**Activity:** Your answer should hold exactly the lines from the one with "1998x1248 pixels." through the last line of the material below, nothing before and nothing extra.
── Given data
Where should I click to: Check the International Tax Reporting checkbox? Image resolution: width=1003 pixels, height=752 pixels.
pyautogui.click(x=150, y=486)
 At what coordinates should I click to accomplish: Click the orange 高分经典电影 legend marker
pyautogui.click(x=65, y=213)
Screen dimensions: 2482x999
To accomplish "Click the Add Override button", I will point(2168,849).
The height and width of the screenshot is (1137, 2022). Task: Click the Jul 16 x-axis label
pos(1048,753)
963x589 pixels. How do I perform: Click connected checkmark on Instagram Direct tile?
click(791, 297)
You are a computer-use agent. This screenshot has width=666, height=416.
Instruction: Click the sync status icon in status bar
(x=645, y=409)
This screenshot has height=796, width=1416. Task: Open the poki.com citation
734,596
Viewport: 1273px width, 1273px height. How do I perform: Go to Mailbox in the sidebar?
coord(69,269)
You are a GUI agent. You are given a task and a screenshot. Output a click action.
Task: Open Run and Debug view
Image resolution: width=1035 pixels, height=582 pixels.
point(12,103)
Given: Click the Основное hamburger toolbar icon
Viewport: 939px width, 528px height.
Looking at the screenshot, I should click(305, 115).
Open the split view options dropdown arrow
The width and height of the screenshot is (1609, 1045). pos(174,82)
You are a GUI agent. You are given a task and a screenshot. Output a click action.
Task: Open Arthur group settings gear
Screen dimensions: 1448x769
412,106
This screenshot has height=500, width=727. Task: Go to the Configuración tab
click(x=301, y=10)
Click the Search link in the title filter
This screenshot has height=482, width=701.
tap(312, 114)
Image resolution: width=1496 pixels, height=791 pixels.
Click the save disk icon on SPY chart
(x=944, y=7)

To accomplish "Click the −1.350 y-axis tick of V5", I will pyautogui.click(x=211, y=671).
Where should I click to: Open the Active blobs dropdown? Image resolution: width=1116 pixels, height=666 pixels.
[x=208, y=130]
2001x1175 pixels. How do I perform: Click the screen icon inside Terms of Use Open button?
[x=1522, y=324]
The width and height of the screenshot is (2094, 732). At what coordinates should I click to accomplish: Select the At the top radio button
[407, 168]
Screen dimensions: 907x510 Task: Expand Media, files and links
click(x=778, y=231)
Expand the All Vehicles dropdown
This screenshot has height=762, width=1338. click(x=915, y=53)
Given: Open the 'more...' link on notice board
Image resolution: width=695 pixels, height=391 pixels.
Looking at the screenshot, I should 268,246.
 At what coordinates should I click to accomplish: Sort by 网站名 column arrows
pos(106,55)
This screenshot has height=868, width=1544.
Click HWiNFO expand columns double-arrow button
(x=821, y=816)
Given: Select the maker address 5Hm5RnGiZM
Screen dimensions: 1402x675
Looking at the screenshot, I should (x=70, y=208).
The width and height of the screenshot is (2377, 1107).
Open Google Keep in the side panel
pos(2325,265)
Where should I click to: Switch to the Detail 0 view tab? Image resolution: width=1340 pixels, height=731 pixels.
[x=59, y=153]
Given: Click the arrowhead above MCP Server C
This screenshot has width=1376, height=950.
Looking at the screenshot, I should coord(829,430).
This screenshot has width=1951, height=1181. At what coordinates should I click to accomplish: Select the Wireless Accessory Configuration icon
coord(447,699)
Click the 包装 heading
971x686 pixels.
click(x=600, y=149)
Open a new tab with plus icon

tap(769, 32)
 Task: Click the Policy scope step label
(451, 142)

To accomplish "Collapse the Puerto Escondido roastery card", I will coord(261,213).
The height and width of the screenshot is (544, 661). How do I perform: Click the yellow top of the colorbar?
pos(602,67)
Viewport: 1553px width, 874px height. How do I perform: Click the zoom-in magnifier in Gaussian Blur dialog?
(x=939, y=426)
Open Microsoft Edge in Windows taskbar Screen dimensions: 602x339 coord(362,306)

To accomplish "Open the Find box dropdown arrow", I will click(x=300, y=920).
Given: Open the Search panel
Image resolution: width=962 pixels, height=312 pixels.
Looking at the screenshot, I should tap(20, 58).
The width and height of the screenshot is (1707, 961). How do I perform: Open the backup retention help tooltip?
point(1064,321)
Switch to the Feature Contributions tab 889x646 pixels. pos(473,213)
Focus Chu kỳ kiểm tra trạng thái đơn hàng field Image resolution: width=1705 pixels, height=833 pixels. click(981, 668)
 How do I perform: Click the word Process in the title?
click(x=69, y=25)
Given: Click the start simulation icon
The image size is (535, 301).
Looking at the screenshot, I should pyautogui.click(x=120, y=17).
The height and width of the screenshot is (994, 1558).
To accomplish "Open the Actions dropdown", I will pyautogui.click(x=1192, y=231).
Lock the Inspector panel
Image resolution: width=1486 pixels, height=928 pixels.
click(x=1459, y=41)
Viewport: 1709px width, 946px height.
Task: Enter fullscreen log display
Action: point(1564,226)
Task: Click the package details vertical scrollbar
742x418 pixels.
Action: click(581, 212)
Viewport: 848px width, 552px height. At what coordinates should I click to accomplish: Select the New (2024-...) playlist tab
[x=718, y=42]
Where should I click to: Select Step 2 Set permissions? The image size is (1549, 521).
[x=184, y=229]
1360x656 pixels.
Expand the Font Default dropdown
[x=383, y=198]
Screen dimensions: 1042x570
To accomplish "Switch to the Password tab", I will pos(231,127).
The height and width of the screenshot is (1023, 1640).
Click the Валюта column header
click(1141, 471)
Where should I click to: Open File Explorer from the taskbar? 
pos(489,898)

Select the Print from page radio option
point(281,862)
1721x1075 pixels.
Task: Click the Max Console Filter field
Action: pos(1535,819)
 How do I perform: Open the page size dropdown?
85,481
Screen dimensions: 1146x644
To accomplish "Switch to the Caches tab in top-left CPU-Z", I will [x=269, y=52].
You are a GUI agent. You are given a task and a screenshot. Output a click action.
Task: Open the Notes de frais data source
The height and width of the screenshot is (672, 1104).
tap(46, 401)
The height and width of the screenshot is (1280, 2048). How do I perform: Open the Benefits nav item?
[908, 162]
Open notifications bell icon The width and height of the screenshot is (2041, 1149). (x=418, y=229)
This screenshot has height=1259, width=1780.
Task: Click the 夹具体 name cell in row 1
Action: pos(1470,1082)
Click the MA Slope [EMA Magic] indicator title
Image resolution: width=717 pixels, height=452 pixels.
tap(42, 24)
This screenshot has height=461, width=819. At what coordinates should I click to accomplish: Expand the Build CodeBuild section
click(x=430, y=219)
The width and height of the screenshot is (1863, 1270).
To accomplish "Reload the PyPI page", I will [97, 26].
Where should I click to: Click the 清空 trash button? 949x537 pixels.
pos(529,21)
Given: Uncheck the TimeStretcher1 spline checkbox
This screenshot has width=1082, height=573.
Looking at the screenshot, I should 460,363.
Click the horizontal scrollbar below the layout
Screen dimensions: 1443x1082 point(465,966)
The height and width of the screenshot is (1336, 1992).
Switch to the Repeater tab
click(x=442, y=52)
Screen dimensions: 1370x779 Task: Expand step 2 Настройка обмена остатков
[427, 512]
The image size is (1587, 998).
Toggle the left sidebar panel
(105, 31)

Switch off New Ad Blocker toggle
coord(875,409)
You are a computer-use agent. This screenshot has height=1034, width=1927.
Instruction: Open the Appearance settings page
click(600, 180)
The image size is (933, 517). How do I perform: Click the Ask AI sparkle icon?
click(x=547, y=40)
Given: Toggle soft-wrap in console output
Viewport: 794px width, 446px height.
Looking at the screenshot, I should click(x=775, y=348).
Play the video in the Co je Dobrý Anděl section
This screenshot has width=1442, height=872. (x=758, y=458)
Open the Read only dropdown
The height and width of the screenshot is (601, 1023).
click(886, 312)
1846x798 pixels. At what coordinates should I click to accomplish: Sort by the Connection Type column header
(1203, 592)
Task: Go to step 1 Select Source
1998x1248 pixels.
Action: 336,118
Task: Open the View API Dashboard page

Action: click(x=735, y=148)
────
**Completed task:**
1998x1248 pixels.
Action: 336,118
Task: Open the View API Dashboard page

Action: click(x=735, y=148)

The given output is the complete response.